Crazy Famous tells the story of, from left, Dr. Phil, Larry, Bob and Smith, who escape from a mental institution to hunt down Osama Bin Laden even though he's already been killed. No, seriously, that's what it's about. Credit: Gravitas Ventures

Crazy Famous tells the story of, from left, Dr. Phil, Larry, Bob and Smith, who escape from a mental institution to hunt down Osama Bin Laden even though he’s already been killed. No, seriously, that’s what it’s about. Credit: Gravitas Ventures

As a cautionary tale, the new action-comedy Crazy Famous feels very timely in its depiction of a grown man willing to do anything to achieve fame.

After all, we live in a society fixated with reality television, internet fame and widespread notoriety, and we’re seeing a large swath of people maneuvering to just get noticed, regardless of the reason.
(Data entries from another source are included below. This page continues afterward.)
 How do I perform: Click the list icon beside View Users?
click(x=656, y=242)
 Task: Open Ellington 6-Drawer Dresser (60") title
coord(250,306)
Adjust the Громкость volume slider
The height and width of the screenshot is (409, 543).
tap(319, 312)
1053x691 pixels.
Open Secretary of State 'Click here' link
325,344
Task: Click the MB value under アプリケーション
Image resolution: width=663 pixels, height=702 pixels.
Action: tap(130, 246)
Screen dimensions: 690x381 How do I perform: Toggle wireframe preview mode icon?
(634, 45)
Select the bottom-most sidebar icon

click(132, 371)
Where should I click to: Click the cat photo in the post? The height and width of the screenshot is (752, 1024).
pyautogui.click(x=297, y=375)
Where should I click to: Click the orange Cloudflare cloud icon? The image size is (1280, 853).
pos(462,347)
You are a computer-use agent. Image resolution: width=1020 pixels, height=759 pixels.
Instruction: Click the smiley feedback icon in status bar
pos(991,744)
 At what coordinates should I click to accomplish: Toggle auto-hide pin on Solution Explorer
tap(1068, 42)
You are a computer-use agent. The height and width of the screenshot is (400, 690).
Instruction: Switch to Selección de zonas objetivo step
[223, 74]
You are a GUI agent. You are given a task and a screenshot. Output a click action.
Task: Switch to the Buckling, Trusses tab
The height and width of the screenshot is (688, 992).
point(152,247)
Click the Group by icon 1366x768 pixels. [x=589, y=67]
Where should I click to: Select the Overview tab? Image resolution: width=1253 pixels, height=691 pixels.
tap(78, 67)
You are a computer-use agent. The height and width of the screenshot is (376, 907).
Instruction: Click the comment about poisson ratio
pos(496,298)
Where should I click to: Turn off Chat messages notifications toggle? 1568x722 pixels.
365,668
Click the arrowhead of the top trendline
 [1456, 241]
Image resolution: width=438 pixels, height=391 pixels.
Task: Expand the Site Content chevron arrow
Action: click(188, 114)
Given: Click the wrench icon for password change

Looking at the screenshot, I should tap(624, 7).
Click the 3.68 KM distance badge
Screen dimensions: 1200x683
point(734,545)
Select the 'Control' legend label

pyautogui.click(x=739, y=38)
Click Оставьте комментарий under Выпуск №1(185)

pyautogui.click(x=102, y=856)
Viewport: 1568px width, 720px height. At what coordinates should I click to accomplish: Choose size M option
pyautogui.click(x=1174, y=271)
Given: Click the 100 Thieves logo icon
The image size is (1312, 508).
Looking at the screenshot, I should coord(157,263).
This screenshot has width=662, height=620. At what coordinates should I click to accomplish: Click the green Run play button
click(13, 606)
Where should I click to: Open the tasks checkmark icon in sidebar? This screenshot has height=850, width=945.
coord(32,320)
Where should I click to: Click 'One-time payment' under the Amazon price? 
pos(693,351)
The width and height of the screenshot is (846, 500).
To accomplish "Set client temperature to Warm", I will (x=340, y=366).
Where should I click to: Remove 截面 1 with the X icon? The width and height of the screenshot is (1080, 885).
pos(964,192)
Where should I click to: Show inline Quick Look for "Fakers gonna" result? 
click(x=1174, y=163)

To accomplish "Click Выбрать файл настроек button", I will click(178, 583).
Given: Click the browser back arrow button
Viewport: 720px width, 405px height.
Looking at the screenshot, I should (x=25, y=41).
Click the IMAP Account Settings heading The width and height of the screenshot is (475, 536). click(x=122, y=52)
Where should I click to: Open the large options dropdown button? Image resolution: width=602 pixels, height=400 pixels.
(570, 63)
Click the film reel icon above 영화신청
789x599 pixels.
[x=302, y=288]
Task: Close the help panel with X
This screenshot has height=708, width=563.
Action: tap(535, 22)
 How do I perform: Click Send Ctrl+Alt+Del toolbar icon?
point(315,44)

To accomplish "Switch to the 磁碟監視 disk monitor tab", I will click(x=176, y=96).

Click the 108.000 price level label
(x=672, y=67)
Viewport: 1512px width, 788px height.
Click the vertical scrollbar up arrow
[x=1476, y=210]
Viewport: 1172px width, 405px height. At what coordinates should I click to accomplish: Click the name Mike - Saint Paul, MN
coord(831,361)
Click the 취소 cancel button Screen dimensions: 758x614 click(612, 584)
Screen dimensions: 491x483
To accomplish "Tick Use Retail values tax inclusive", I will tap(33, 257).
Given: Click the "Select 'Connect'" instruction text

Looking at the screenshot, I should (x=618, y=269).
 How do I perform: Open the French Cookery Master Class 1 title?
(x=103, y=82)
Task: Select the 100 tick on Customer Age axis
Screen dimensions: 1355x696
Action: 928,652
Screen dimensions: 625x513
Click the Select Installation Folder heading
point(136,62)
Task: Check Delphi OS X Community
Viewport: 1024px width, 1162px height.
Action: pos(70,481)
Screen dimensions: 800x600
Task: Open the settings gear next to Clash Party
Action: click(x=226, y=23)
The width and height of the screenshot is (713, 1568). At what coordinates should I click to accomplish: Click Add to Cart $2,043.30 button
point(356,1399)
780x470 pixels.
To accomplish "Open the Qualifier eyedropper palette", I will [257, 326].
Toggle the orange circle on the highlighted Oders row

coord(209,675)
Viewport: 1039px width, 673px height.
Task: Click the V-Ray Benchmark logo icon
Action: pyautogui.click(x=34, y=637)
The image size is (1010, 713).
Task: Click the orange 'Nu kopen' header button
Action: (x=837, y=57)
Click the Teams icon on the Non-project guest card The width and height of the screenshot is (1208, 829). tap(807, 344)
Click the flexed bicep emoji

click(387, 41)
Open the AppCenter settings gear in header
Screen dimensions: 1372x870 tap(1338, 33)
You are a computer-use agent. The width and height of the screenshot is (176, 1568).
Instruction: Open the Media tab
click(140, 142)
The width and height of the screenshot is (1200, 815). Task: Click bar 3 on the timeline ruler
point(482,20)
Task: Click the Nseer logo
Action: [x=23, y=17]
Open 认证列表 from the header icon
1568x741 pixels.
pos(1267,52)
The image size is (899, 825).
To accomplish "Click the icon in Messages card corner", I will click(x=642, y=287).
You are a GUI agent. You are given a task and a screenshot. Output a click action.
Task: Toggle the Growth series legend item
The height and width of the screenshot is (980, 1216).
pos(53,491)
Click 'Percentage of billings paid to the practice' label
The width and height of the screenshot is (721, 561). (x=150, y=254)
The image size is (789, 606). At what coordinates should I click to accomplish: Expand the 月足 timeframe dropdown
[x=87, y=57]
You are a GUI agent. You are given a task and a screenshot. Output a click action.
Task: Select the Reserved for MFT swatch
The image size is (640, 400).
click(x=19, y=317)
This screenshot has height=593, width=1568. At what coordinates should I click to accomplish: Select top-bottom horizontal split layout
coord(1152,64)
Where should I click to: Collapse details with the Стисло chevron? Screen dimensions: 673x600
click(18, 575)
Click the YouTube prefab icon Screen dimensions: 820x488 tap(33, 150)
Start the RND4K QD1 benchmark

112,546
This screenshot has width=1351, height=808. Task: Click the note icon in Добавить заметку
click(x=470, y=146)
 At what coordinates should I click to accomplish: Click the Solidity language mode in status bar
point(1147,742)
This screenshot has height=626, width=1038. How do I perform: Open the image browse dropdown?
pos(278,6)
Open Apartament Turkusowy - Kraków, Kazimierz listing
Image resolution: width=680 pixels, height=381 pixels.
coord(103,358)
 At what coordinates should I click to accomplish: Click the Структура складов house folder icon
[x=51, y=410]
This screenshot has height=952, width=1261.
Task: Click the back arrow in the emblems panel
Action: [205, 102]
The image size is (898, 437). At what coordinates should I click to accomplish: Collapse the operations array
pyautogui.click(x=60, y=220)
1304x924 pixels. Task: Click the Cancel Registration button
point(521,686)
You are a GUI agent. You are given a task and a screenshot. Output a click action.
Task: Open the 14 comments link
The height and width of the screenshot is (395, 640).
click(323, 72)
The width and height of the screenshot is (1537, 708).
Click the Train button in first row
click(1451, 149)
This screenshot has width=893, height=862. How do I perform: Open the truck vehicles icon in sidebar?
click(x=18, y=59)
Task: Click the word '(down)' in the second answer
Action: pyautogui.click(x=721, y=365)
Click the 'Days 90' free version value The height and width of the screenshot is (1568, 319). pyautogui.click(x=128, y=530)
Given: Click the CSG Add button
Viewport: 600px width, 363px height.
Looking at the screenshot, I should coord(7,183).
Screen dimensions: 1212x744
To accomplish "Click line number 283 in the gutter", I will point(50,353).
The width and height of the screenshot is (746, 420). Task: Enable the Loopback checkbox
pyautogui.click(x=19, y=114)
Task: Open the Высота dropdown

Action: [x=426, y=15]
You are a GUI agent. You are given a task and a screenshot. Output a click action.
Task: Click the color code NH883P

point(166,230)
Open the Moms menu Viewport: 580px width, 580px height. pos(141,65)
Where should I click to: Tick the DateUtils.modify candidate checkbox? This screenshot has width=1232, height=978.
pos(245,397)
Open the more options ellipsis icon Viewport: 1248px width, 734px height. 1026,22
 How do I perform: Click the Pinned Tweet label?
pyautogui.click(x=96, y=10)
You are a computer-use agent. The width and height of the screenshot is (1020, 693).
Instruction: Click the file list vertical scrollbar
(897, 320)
But Crazy Famous isn’t about our digitally dumb age. No, it’s about a guy named Bob (Gregory Lay) who was raised by a mother and father who constantly instilled in him, and reinforced at every opportunity, the notion that without fame, his life would be meaningless.

Bob grows up, and suddenly decides to fast-track his lagging aspirations by launching himself over the fence at Camp David on a weekend when the POTUS isn’t even on retreat. This boneheaded maneuver lands Bob in a mental institution where he forcibly defends his family upbringing as being completely justified and refuses to hear logic from a psychiatrist who tells him that his pursuit of fame is both misguided and illogical.

Once remanded to the state institution, Bob meets Larry (Victor Cruz), who has anger issues and violent outbursts, and Dr. Phil (David Neal Levin), a portly sequoia of a guy who believes he’s really that “Dr. Phil,” so much so that he even emulates Phillip McGraw’s annoying speech pattern.

Bob also meets Smith (Richard Short), a dashing raconteur, who purports to be a British secret agent and who says that Osama Bin Laden is really alive and hiding in rural America.

Bob latches onto Smith because he believes that helping Smith capture Bin Laden will finally catapult him into the history books and make him a household name, thereby finally giving his parents a son to be proud of. Naturally, Bob and Smith devise a plan to jailbreak from the asylum to go hunt down the most wanted terrorist in the world.

Are you laughing yet? Me either.

Crazy Famous is the kind of high-concept comedy that rarely works as well as hoped. I could say it’s the equivalent of a Saturday Night Live sketch stretched to its breaking point, but that would be unfair to SNL. Hell, A Night at the Roxbury was funnier.

Director Paul Jarrett and screenwriter Bob Farkas, making his feature debut, are simply out of their depth here. Crazy Famous pitches like a drunk trying to navigate a cruise ship deck during rough seas.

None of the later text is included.